Me miro al espejo. Y no me gusta lo que veo. Con catorce años, me ocurre con frecuencia. Me miro la piel pálida y pecosa, el cabello alborotado, los ojos casi demasiados grandes para el resto de mis rasgos pequeños y como de niñita pequeña. Suspiro, aprieto los puños. A veces quisiera quedarme el resto de mi vida en mi habitación, pienso frustrada. Entre mis libros y mis hojas llenas de párrafos a medio escribir. O vivir en mis fotografías. Eso sería extraordinario. En mis autorretratos, son alguien más, soy una mujer sin rostro, borrosa. O solo mis ojos. O incluso el contorno de mis labios. A veces no soy nadie, solo un bello espacio vacío. En la vida de las cosas reales, debo lidiar con mis largos silencios, con mi angustia, con la sensación de no pertenecer a ninguna parte. Como si no encajara demasiado bien en ningun lugar.

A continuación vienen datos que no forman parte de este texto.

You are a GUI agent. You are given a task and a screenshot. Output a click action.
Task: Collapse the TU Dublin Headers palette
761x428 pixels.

Sigo pensando en eso, sentada en el jardin antipático de mi abuela. Un grupo de chicas de mi edad pasan por la calle: rien y bromean a gritos. Se empujan unas a otras. Yo no puedo hacerlo. Aunque lo quisiera, mi naturaleza es más reservada. Dolorosamente huraña, me digo sosteniendo un puño de tierra y dejandolo caer, dorado y oloroso, sobre las bungavillas. Me gustaría poder reir en voz alta, bailar sacudiendo las caderas. Pero en vez de eso, escribo. Y fotografio. Escribo hasta que me duelen los dedos. Escribo hasta que lloro con tanto abandono que siento las palabras flotan en esas lágrimas exquisitas. Colecciono escenas, colecciono rostros. Voy por la calle sosteniendo mi cámara y fotografio todo lo que me llama la atención. También escribo que me hacen sentir. Luego, miro todo eso en mi habitación, a solas. Siempre a solas. Soy como los niños con los bolsillos llenos de cosas que encuentran en la calle y que solo revisan en esas horas muertas de la infancia feliz. Mis cosas perdidas son sueños, palabras, pequeños fragmentos de historias que me obsequio a mi misma.

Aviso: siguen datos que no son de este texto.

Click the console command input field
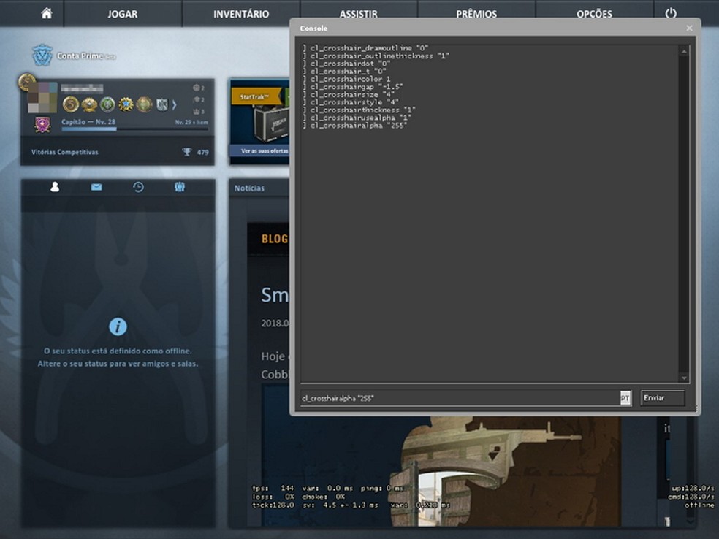Image resolution: width=719 pixels, height=539 pixels. pyautogui.click(x=459, y=398)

Pero siempre estoy sola. Y no me siento bonita. A veces miro las páginas de las revistas y me inquieta pensar que nunca seré como esas bealdades de cabello rubio y mejillas sonrosadas. Al contrario, soy tristona y severa. O así me veo. Me pregunto a veces como me verán los demás: leyendo a solas en el patio del colegio. Escribiendo mientras todos los demás juegan y rien. ¿Quién soy? Me pregunto. Extiendo la mano y rozo con los dedos la superficie del espejo. Los ojos llenos de lágrimas. ¿Quién seré?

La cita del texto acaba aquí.